Preprocessing - Feature Scaling

Posted on Jun 14, 2018 in Notes • 13 min read

Feature Scaling

LINK TO OP

You should choose the scaling scheme based on what makes sense with your data. There are different ways of scaling, and which one you'll use depends on the data. Each scheme brings values of different features into comparable ranges, but each of them preserve different types of information (and distort others) as they do so. And even though there are rational explanations behind why some scaling schemes are better suited for a specific case, there is nothing wrong with just trying these different ones (like you did with standard scaling and normalization) and using the one that works better (as long as you cross-validate or otherwise make sure that your performance measurement is general and accurate).

StandardScaler

This is what sklearn.preprocessing.scale(X) uses.

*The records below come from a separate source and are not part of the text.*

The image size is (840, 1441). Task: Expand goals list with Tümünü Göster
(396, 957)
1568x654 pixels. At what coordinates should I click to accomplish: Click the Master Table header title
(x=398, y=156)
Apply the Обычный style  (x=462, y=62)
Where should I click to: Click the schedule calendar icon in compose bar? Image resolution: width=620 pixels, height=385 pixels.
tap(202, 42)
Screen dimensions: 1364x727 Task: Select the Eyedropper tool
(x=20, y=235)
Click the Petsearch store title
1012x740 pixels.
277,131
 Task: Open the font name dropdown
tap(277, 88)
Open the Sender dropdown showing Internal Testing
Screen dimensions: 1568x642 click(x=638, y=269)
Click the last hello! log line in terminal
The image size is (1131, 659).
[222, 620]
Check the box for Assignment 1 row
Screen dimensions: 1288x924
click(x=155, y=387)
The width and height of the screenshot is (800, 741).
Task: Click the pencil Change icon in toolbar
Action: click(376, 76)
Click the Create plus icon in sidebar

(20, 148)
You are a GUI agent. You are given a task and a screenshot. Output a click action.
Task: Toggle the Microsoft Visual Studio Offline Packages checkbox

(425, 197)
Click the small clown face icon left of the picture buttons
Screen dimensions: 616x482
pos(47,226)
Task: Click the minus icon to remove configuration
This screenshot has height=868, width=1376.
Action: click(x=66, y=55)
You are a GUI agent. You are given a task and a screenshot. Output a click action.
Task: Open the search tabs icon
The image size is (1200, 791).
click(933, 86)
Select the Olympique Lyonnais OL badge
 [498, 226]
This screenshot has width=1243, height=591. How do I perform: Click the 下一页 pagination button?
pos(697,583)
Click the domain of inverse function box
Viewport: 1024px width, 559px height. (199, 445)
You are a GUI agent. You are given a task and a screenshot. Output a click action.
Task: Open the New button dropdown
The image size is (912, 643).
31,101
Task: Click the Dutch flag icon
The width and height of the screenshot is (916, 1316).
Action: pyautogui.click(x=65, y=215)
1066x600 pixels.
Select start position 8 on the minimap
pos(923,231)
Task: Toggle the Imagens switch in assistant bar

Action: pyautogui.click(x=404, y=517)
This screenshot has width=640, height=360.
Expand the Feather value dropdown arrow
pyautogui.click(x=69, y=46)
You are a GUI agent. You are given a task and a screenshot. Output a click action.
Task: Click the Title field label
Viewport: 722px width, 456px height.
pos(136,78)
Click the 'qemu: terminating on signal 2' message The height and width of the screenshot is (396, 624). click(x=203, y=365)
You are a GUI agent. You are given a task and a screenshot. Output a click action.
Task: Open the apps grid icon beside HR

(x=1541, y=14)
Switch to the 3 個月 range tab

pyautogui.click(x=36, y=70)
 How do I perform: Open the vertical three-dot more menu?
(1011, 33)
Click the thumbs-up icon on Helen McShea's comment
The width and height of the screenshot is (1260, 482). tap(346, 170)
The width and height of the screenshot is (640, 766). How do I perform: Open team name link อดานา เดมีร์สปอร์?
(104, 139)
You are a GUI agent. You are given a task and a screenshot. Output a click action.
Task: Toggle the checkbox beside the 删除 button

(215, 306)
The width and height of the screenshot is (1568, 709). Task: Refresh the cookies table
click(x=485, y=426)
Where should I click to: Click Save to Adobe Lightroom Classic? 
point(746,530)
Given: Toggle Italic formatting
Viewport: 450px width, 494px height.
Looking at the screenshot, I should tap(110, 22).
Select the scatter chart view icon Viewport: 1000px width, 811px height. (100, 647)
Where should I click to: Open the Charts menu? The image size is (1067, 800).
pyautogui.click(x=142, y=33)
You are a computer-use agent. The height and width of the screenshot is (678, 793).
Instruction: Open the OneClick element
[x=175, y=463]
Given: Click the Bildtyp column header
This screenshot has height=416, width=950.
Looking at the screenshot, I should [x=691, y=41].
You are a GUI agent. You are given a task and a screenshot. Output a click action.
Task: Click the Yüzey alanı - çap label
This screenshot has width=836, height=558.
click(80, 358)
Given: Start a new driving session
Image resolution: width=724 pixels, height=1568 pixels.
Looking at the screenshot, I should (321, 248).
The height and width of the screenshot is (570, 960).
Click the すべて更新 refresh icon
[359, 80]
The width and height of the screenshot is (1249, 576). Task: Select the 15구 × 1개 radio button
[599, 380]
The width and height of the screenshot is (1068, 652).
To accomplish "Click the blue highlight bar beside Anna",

It assumes that your features are normally distributed (each feature with a different mean and standard deviation), and scales them such that each feature's Gaussian distribution is now centered around 0 and it's standard deviation is 1.

It does this by calculating the mean and stdev for each feature, then converts each actual value for the feature into a z-score: how many stdevs away from the mean is this value? z=(value-mean)/stdev

This quite often works well but if the normality assumption is completely wrong for your case, then this may not be the best scaling scheme for you. Practically, in many cases where the normality assumption does not hold, but the distributions are somewhat close, this scheme still works pretty well. However, if the data is completely far away from normality, for example highly skewed, fat-tailed distributions (like a power-law), this scheme will not give good results.

Normalizer

This is what sklearn.preprocessing.normalize(X, axis=0) uses. It looks at all the feature values for a given data point as a vector and normalizes that vector by dividing it by it's magnitude. For example, let's say you have 3 features. The values for a specific point are [x1, x2, x3]. If you're using the default 'l2' normalization, you divide each value by sqrt(x1^2 + x2^2 + x3^2). If you're using 'l1' normalization, you divide each by x1+x2+x3. This makes sure that the values are in similar ranges for each feature, since each feature vector is a unit vector. If feature values for a point are large, so is the magnitude and you divide by a large number. If they are small, you divide them by a small number.

The reasoning is that you can think of your data as points in an n-dimensional space, where n is the number of features. Each feature is an axis. Normalization pulls each point back to the origin in a way that it is only 1 unit distant from the origin. Basically you collapse the space into the unit hypercube. The angles between the vectors for each point (from the origin to the data point) stay the same.

This is used a lot with text data, since it makes a lot of intuitive sense there: If each feature is the count of a different word, 'l1' normalization basically converts those counts to frequencies (you're dividing by the total count of words). This makes sense. If you're using 'l2' normalization, the angle between two vectors (this is called the cosine distance or similarity) will stay the same when you normalize both, and this distance is closer to a meaning distance since it corresponds to ratios of frequencies between words and is not affected by how long of a text each vector represents.

If conserving a cosine distance type of relationship between points is what makes more sense for your data, or if normalization corresponds to a natural scaling (like taking frequencies instead of counts), then this one is more suitable.

MinMaxScaler

You can use this one like sklearn.preprocessing.MinMaxScaler().fit_transform(X) For each feature, this looks at the minimum and maximum value. This is the range of this feature. Then it shrinks or stretches this to the same range for each feature (the default is 0 to 1).

It does this by converting each value to (value-feature_min)/(feature_max - feature_min). It is basically at what percentage of the range am I lying? Remember that the range is only determined by the min and max for the feature. For all this cares, all values might be hanging around 10, 11, or so, and there is a single outlier that's 900. Doesn't matter, your range is 10 to 900. You can see that in some cases that's desirable, and in others this will be problematic, depending on the specific problem and data.

This scheme works much better in certain cases where StandardScaler might not work well. For example, if the standard deviations are very small for features, StandardScaler is highly sensitive to tiny changes between standard deviations of different features, but MinMaxScaler is very robust. Also, for features with highly skewed distributions, or sparse cases where each feature has a lot of zeros that moves the distribution away from a Gaussian, MinMaxScaler is a better choice.

RobustScaler

This is what sklearn.preprocessing.RobustScaler().fit_transform(X) does. This Scaler removes the median and scales the data according to the quantile range (defaults to IQR: Interquartile Range). The IQR is the range between the 1st quartile (25th quantile) and the 3rd quartile (75th quantile). Standardization of a dataset is a common requirement for many machine learning estimators. Typically this is done by removing the mean and scaling to unit variance. However, outliers can often influence the sample mean / variance in a negative way. In such cases, the median and the interquartile range often give better results.